(Beginning of Listed records)

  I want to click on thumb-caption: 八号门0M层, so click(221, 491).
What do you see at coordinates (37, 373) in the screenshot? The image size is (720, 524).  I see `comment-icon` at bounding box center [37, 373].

(End of Listed records)
(Beginning of Listed records)

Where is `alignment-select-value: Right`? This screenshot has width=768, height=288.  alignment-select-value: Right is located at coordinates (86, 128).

(End of Listed records)
(Beginning of Listed records)

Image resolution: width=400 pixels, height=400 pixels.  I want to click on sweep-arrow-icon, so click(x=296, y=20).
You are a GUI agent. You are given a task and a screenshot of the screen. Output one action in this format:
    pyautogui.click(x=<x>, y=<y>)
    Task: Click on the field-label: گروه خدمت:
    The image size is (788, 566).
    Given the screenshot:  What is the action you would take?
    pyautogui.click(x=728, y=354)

(End of Listed records)

### Instructions for the task
Reproduce word for word the items between the line holding "Image resolution: width=400" and the line holding "pyautogui.click(x=728, y=354)", inclusive.

### Response to this exercise
Image resolution: width=400 pixels, height=400 pixels.  I want to click on sweep-arrow-icon, so click(x=296, y=20).
You are a GUI agent. You are given a task and a screenshot of the screen. Output one action in this format:
    pyautogui.click(x=<x>, y=<y>)
    Task: Click on the field-label: گروه خدمت:
    The image size is (788, 566).
    Given the screenshot:  What is the action you would take?
    pyautogui.click(x=728, y=354)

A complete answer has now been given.